Tuesday, June 3, 2014

Manipulating Force and Impulse Actors with Unreal Engine

  For those who have used Unreal Engine whether it's the current engine, being Unreal Engine 4 or any previous engines, may be familiar with the fracture tool in the static mesh editor. The fracture tool is something I find very fascinating because of the amount of things you can do with it, especially if you have a creative mind. So you may be asking yourself, what is this fracture tool and what does it do? Well for those that may not be familiar with it, the fracture tool is a tool that basically fractures your mesh. To put it in more simpler words, if you have a model such as a statue, the fracture tool can allow you to break pieces off of the model. In the occurrence where we do have a fracture mesh, whether it was a tree or statue, you could have it fracture in multiple ways to where it fits your game.

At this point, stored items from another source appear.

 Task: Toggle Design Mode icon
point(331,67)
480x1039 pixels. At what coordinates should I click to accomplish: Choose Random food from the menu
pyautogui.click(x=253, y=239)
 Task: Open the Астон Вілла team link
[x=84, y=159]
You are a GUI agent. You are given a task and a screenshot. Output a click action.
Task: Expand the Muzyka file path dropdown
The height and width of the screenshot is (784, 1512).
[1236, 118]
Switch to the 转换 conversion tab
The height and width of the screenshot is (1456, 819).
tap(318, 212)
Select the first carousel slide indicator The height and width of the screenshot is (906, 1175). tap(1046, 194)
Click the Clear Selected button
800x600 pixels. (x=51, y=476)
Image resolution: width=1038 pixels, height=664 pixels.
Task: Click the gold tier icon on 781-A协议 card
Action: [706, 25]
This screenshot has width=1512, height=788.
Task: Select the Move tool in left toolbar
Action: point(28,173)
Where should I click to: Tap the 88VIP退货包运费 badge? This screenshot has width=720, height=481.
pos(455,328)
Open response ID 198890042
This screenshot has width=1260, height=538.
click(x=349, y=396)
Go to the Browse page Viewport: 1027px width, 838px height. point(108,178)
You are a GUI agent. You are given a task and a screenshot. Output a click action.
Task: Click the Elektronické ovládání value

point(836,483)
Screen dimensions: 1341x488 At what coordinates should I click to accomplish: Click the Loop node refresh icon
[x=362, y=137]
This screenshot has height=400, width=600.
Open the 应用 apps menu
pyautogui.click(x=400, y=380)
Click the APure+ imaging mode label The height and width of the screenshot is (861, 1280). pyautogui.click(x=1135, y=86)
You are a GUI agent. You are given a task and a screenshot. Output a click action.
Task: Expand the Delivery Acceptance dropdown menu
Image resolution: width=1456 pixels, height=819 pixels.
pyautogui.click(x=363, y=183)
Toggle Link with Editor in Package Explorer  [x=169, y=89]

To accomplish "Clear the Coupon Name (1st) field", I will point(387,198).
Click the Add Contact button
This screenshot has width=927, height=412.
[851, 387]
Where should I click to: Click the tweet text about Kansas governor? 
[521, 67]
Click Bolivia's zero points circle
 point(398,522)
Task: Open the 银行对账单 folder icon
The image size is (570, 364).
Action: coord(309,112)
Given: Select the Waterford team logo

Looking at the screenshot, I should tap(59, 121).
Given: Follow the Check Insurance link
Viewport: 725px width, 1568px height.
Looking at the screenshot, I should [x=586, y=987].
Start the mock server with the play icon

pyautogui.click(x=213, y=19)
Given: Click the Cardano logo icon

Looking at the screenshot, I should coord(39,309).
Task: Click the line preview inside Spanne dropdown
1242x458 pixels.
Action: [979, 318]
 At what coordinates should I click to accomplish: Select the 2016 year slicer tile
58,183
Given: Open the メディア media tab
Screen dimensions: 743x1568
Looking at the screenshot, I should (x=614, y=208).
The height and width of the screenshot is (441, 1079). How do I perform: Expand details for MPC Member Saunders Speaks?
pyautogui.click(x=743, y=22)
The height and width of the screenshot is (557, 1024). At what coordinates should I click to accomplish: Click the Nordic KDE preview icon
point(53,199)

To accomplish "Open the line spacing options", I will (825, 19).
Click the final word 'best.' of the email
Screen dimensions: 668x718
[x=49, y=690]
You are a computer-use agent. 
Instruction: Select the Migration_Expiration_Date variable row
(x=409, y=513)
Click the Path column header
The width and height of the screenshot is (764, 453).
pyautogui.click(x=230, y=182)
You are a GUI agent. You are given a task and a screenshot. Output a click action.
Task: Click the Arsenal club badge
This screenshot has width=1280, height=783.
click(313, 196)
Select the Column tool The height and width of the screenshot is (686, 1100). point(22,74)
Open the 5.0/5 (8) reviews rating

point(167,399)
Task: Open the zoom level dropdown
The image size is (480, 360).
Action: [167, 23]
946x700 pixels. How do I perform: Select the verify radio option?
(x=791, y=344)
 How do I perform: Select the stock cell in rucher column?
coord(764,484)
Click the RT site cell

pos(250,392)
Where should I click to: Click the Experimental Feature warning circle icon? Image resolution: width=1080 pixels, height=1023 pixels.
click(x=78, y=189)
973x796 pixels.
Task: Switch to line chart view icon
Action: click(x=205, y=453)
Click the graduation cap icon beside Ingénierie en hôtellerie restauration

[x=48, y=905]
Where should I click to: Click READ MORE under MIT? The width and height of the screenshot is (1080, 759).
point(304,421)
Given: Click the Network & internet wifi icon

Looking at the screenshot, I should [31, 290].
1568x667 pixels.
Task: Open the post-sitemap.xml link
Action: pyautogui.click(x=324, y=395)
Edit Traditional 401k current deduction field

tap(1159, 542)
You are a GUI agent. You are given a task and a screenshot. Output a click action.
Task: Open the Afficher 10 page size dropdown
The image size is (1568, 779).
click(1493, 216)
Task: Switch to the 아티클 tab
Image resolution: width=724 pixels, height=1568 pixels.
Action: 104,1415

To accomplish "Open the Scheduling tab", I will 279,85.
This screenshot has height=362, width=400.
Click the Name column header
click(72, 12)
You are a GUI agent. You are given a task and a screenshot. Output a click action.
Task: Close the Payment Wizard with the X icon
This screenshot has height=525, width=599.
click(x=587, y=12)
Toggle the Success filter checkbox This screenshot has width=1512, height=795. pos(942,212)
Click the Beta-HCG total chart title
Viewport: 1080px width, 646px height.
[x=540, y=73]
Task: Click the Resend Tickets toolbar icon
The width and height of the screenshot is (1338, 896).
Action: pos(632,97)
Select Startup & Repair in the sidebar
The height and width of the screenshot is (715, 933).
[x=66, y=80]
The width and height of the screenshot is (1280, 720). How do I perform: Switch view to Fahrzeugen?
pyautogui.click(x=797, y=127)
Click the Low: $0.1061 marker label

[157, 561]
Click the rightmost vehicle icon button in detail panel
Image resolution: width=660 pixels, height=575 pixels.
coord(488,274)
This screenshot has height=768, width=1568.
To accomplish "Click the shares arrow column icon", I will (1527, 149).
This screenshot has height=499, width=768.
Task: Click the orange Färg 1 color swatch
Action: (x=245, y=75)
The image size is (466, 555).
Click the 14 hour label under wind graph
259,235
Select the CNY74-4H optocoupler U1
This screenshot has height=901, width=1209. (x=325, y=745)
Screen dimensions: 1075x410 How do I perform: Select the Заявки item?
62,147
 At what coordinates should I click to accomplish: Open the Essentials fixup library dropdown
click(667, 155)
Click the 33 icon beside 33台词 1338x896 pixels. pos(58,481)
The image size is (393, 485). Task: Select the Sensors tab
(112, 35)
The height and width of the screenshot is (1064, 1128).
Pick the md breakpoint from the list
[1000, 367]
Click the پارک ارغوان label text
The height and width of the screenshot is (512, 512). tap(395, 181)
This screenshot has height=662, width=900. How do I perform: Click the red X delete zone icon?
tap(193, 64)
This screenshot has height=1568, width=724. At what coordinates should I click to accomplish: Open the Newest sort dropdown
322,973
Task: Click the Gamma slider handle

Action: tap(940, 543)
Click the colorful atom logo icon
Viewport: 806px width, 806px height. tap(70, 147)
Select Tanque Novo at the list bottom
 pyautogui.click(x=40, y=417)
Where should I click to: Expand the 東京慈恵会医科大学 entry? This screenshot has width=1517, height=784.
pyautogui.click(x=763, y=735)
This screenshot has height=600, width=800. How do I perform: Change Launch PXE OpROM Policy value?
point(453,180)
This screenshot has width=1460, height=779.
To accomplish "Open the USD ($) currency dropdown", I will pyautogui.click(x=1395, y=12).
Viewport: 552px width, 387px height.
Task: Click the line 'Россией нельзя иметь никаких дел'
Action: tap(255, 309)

  As you could see above with the fracture tool found under Tool>Fracture Tool you get these different color polygons in a form of a bounding box which represent fractures of your model that you can manipulate. Through clicking these "chunks" your allowed to say which chunk can be destroyed upon fracturing or even what chunk doesn't become destroyed. If you wanted to you could even re generate the chunks on the fracture model, adding more chunks or even depleting chunks off the model. So after actually creating a fracture mesh using the fracture tool you might ask yourself... how do we get this model to fracture? Well now here comes to cool part.

 In the Static mesh Editor you have properties that you can manipulate, a few now being available to you after creating a fracture mesh which is the fragment min health and max health. With these properties you can basically set the health of your fracture mesh, so upon health being depleted, the model actually fractures. But this...This isn't. With a fracture mesh you can do much more than this and get a lot more created upon fracturing meshes. In the content browser actor classes tab, theres actually physics actors such as force actors and impulse actors that you can manipulate. With the impulse actor, we can actually make the fracture occurrence happen to the best of your liking. Upon development of my level called "Harmony" for my assignment in school, I actually manipulate two impulse actors such as the RadialImpulseActor and LineImpulseActor.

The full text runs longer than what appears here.